[[ Source data, beginning ]]

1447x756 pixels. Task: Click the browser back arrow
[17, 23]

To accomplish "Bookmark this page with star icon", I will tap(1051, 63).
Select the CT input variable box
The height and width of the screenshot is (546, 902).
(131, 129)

[[ Source data, end ]]

_Task objective:_
From the data above, copy each line exactly.

_Solution to the exercise:_
1447x756 pixels. Task: Click the browser back arrow
[17, 23]

To accomplish "Bookmark this page with star icon", I will tap(1051, 63).
Select the CT input variable box
The height and width of the screenshot is (546, 902).
(131, 129)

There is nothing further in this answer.